Rodríguez-Gerada spent this summer creating a composite drawing of the faces of 50 young Washington, D.C. males in order to make his landscape portrait. Then he gave the final artwork to Topcon.
“What we did was to bring his image into the digital world and scaled it from the drawing, using the same techniques we would use to build a road or a bridge,” says Mark Contino of Topcon, who has worked with the artist on this project from the beginning. “A month ago we did a construction surveying program.” Essentially, Topcon was mapping the portrait on the site.
“We use the same GPS signals, but we use a lot more and better high-precision components,” Contino explains. “If you are building a subdivision in a field, for example, first you locate trees, hills and streams. This information goes back into a CAD program in your computer so the architects and engineers can design a digital map for the subdivision that goes back into the field. Someone then has to follow that survey to put stakes in the field to indicate where the roads will go.”
“We used the same technology for Rodríguez-Gerada’s project,” he continues. “We created a series of vector lines, using XYZ coordinates of the art work on latitudinal and longitudinal axes. We have a fixed base station on the site that sends out a GPS correction signal every second.”
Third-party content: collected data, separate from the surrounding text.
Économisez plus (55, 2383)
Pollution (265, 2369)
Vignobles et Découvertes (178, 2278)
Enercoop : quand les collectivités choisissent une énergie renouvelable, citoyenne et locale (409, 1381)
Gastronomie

The Clark Construction Company, which will actually move the dirt and sand to create the image on the ground, has 22 volunteer field engineers to do the mapping before the earth moving. Topcon trained each in less than a day on how to use its precision GPS receiver called a HiPer SR in receiving the signals from the base station. It is a unit the size of a salad plate that is mounted on a pole.
The volunteer takes a HiPer SR and a computer with him to the site to locate the precise locations to hammer the stakes into the ground. The HiPer SR receives signals from the base station every second, with instantaneous corrections. As each volunteer walks around with his HiPer SR and computer, he can find, to within half an inch, the exact spot to place a stake.
Whereas the GPS on a phone is accurate only to within 30 feet of a destination, Topcon, by utilizing advanced GPS techniques with the HiPer SR, can locate the spot to within a pinkie’s width.
“If you think of the earth as a big piece of graph paper, we are the pencils,” Contino says. “We make the marks on the paper, and all of a sudden you see the shape emerge as we put more and more points down. We use our technology to take the design out into the real world.”
Incredibly, it will take Clark’s 22 field engineers fewer than 10 days to place more than 8,000 “mapping” stakes on the 6-acre site. Now that is science in the service of art.